◆ Problem requirements ◆
Search the data below for the string "icon". Extract every line that contains it.

===== Available records =====

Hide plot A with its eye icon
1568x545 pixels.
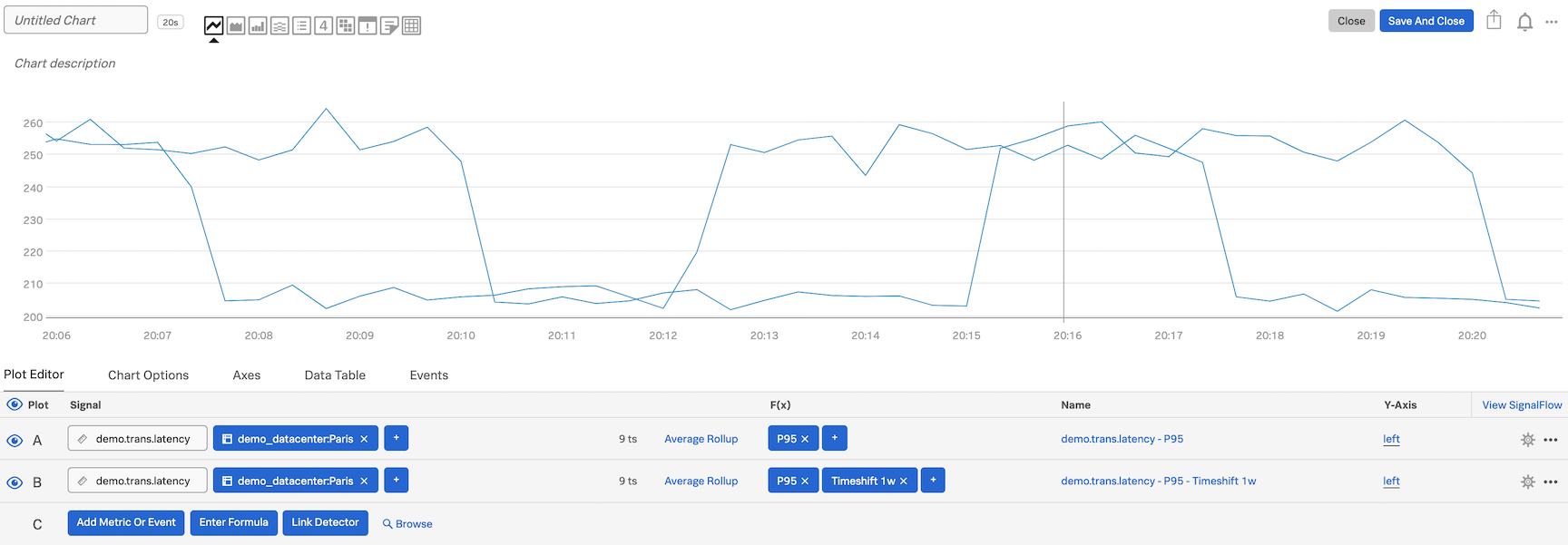pyautogui.click(x=15, y=441)
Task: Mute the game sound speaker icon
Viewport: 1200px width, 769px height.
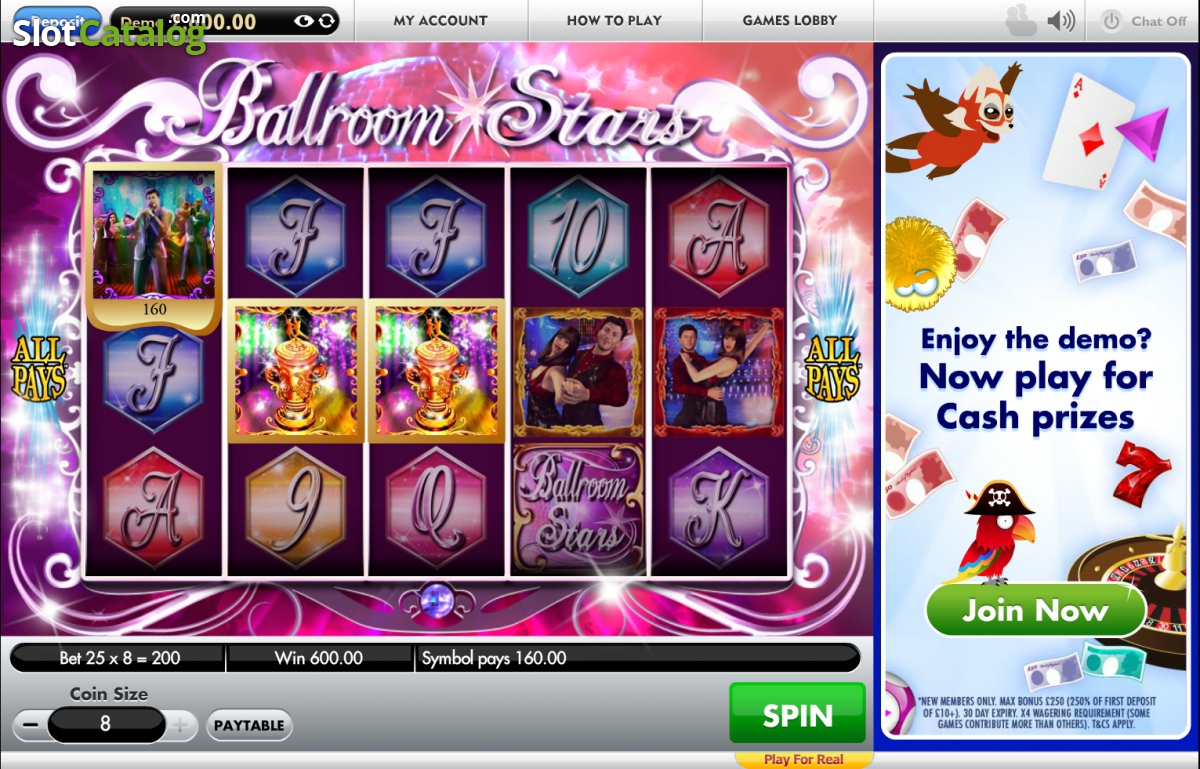Action: [1061, 20]
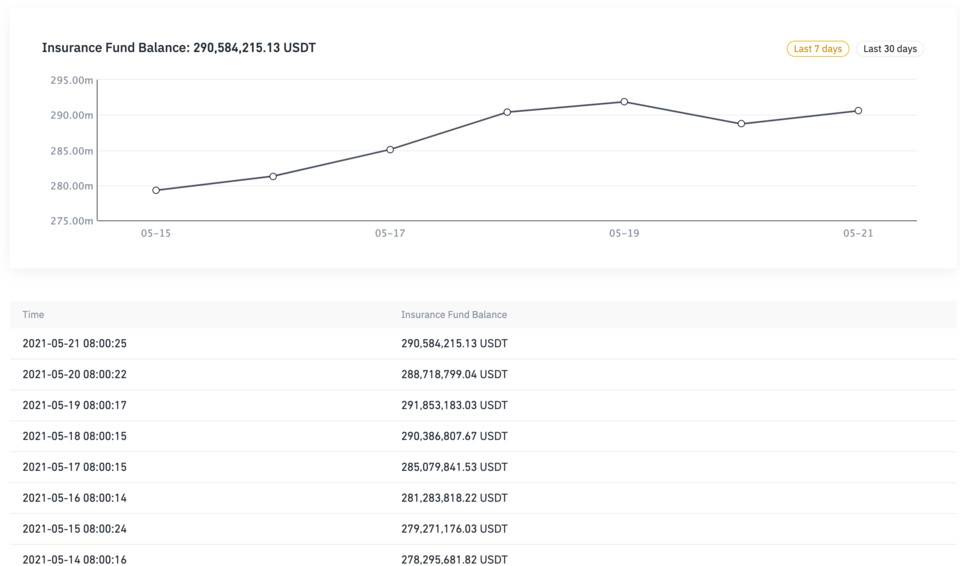Viewport: 960px width, 566px height.
Task: Click the Insurance Fund Balance column header
Action: [x=454, y=315]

=====

◆ Answer for the task ◆
Hide plot A with its eye icon
Task: Mute the game sound speaker icon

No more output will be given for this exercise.